My next logical step would be then to create a developers' key to restrict access - which would work fine for web apps, but not so much for any AJAX calls. (As I see it, they'd need to provide the key in the JavaScript, which is in plaintext and easily seen, and hence there's actually no security at all. Particularly if we'd be using our own developers' keys on our site to make these AJAX calls.)
So my question: after looking around at Oauth and OpenID for some time, I'm not sure there is a solution that would handle all three of the above. Is there some sort of canonical "best practices" for developers' keys, or can Oauth and OpenID handle AJAX calls easily in some fashion I have yet to grok, or am I missing something entirely?
I think that 2-legged OAuth is what you want to satisfy #2 and #3. For #1 I would suggest that instead of the customer making JS requests directly against your application, they could instead proxy those requests through their own web application.
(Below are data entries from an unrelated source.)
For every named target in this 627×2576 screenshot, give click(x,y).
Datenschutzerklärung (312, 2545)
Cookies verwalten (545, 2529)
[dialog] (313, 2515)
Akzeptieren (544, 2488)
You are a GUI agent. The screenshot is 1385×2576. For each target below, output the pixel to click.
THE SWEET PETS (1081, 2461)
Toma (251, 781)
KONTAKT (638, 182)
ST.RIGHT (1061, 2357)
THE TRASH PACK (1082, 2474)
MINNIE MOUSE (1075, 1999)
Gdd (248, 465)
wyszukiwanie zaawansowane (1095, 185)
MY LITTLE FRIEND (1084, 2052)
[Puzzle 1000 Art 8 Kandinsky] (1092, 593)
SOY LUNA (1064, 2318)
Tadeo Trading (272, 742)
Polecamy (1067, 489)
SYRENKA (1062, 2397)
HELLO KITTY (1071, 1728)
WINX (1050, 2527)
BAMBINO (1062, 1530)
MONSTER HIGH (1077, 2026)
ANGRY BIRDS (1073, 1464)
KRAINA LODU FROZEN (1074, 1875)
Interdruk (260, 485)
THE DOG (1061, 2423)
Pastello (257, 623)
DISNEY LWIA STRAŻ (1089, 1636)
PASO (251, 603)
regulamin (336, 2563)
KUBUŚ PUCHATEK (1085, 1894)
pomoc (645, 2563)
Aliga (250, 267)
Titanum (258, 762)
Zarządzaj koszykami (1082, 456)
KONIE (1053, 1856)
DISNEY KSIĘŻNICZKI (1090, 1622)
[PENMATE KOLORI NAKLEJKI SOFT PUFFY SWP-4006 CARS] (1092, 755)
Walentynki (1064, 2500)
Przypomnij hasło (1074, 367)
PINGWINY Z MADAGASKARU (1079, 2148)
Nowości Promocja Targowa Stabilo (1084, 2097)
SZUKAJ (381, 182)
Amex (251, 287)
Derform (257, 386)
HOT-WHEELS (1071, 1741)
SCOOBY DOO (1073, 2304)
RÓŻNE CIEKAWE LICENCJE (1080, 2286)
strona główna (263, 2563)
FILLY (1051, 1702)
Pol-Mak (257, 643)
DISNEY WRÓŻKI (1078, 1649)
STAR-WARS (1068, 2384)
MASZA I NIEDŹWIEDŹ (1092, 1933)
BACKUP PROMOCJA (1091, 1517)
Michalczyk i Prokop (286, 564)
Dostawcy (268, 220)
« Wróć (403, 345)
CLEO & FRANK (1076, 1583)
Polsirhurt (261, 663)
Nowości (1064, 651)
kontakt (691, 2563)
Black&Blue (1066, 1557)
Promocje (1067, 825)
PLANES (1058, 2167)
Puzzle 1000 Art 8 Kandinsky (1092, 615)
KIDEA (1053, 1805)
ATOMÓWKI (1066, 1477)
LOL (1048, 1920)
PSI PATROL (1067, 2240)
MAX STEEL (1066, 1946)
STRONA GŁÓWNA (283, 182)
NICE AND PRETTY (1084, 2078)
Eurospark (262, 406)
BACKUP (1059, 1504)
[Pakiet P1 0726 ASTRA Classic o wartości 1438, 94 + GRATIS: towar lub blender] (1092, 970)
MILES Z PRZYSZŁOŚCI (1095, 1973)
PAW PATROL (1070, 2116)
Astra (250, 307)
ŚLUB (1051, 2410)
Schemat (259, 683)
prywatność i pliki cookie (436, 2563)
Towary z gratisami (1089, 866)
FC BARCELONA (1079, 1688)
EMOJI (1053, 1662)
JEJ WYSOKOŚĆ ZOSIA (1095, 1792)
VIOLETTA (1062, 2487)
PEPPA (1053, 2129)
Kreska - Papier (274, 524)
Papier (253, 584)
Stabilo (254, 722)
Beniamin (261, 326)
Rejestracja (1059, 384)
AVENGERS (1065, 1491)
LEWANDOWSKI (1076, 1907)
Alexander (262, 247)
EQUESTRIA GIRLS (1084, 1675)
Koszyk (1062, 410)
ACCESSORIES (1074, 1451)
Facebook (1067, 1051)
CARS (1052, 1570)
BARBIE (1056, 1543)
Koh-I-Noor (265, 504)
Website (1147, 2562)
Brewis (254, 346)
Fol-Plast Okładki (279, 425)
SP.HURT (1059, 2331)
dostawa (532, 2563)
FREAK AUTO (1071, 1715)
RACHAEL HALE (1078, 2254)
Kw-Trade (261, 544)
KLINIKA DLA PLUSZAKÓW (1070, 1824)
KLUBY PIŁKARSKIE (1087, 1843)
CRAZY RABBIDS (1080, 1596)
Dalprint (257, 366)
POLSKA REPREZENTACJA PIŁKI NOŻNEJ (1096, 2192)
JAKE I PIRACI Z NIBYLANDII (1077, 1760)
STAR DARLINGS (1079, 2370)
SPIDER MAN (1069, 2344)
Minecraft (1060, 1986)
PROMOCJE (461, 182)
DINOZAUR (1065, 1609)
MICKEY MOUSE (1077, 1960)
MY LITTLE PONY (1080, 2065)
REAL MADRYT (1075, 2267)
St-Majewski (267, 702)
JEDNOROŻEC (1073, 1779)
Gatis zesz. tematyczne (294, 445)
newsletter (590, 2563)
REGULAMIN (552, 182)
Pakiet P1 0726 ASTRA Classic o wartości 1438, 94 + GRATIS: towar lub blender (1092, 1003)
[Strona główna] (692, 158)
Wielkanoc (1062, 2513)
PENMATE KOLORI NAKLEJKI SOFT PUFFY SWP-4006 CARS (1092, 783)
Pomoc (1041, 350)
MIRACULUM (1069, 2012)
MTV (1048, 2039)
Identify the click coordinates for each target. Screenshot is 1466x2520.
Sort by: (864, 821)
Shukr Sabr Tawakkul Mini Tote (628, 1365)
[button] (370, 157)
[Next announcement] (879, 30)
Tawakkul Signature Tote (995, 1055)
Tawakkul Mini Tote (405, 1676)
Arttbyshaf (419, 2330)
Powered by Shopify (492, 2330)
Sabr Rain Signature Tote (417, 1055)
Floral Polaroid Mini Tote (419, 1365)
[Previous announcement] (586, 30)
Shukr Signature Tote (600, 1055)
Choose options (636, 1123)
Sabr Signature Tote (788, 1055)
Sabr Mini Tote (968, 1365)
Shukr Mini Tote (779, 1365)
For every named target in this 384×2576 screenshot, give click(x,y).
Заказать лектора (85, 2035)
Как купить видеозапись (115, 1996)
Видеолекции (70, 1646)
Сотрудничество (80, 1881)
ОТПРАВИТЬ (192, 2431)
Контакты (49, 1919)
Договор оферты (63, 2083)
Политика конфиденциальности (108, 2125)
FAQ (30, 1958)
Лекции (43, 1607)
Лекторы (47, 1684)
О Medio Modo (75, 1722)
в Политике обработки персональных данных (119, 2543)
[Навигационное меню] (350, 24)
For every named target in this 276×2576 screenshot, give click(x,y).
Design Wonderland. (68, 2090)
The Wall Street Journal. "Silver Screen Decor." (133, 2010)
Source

A midway solution is to require an API key; and then demand that whomsoever uses it doesn't actually use it directly with the AJAX; but wrap their calls in a server-side request, e.g.:
AJAX -> customer server -> your server -> customer server -> user
Creating a simple PHP API for interested parties shouldn't be too tricky, and your own iPhone applications would obviously cut out the middle man, shipping with their own API key.
OAuth and OpenID are unlikely to have much to do with the AJAX calls directly. Most likely, you'll have some sort of authorization filter in front of your AJAX handler that checks a cookie, and maybe that cookie is set as a result of an OpenID authentication.
It seems like this is coming down to a question of "how do I prevent screen scraping." If only logged-in customers get to see the prices, that's one thing, but assuming you're like most retail sites and your barrier to customer sign-up is as low as possible, that doesn't really help.
And, hey, if your prices aren't available, you don't get to show up in search engines like Froogle or Nextag or PriceGrabber. But that's more of a business strategy decision, not a programming one.